(Stored data entries)
★ ★ ★ ★

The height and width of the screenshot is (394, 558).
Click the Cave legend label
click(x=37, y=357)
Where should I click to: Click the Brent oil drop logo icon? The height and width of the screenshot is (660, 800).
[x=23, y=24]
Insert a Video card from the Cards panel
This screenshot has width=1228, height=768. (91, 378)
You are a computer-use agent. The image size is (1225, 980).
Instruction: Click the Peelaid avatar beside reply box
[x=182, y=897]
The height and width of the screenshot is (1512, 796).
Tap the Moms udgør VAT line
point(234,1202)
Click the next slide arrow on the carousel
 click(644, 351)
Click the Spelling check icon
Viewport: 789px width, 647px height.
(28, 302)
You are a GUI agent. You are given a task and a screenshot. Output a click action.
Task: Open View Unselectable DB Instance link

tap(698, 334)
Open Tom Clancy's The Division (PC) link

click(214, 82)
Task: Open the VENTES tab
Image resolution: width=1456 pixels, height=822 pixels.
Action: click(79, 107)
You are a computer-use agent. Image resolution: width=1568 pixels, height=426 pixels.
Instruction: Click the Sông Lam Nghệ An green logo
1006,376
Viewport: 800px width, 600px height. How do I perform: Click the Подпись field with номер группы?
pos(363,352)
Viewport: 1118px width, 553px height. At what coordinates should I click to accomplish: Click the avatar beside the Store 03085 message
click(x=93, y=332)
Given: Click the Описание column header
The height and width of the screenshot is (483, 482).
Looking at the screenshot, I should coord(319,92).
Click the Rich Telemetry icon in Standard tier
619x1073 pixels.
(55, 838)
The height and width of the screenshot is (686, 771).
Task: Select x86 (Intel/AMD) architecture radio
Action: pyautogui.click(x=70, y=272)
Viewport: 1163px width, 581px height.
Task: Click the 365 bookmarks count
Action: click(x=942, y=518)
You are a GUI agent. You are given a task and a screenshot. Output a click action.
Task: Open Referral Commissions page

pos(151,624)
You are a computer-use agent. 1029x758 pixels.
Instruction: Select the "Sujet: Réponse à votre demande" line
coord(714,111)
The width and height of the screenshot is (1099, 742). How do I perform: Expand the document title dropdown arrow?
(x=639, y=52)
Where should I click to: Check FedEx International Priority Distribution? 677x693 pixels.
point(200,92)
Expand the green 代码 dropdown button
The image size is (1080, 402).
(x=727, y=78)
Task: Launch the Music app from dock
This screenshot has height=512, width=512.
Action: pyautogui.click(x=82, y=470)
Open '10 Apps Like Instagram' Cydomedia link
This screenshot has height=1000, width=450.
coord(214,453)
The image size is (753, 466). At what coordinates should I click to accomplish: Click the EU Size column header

★ ★ ★ ★

Goal of the exercise: Every line of the data should be copied exactly.

Answer section:
The height and width of the screenshot is (394, 558).
Click the Cave legend label
click(x=37, y=357)
Where should I click to: Click the Brent oil drop logo icon? The height and width of the screenshot is (660, 800).
[x=23, y=24]
Insert a Video card from the Cards panel
This screenshot has width=1228, height=768. (91, 378)
You are a computer-use agent. The image size is (1225, 980).
Instruction: Click the Peelaid avatar beside reply box
[x=182, y=897]
The height and width of the screenshot is (1512, 796).
Tap the Moms udgør VAT line
point(234,1202)
Click the next slide arrow on the carousel
 click(644, 351)
Click the Spelling check icon
Viewport: 789px width, 647px height.
(28, 302)
You are a GUI agent. You are given a task and a screenshot. Output a click action.
Task: Open View Unselectable DB Instance link

tap(698, 334)
Open Tom Clancy's The Division (PC) link

click(214, 82)
Task: Open the VENTES tab
Image resolution: width=1456 pixels, height=822 pixels.
Action: click(79, 107)
You are a computer-use agent. Image resolution: width=1568 pixels, height=426 pixels.
Instruction: Click the Sông Lam Nghệ An green logo
1006,376
Viewport: 800px width, 600px height. How do I perform: Click the Подпись field with номер группы?
pos(363,352)
Viewport: 1118px width, 553px height. At what coordinates should I click to accomplish: Click the avatar beside the Store 03085 message
click(x=93, y=332)
Given: Click the Описание column header
The height and width of the screenshot is (483, 482).
Looking at the screenshot, I should coord(319,92).
Click the Rich Telemetry icon in Standard tier
619x1073 pixels.
(55, 838)
The height and width of the screenshot is (686, 771).
Task: Select x86 (Intel/AMD) architecture radio
Action: pyautogui.click(x=70, y=272)
Viewport: 1163px width, 581px height.
Task: Click the 365 bookmarks count
Action: click(x=942, y=518)
You are a GUI agent. You are given a task and a screenshot. Output a click action.
Task: Open Referral Commissions page

pos(151,624)
You are a computer-use agent. 1029x758 pixels.
Instruction: Select the "Sujet: Réponse à votre demande" line
coord(714,111)
The width and height of the screenshot is (1099, 742). How do I perform: Expand the document title dropdown arrow?
(x=639, y=52)
Where should I click to: Check FedEx International Priority Distribution? 677x693 pixels.
point(200,92)
Expand the green 代码 dropdown button
The image size is (1080, 402).
(x=727, y=78)
Task: Launch the Music app from dock
This screenshot has height=512, width=512.
Action: pyautogui.click(x=82, y=470)
Open '10 Apps Like Instagram' Cydomedia link
This screenshot has height=1000, width=450.
coord(214,453)
The image size is (753, 466). At what coordinates should I click to accomplish: Click the EU Size column header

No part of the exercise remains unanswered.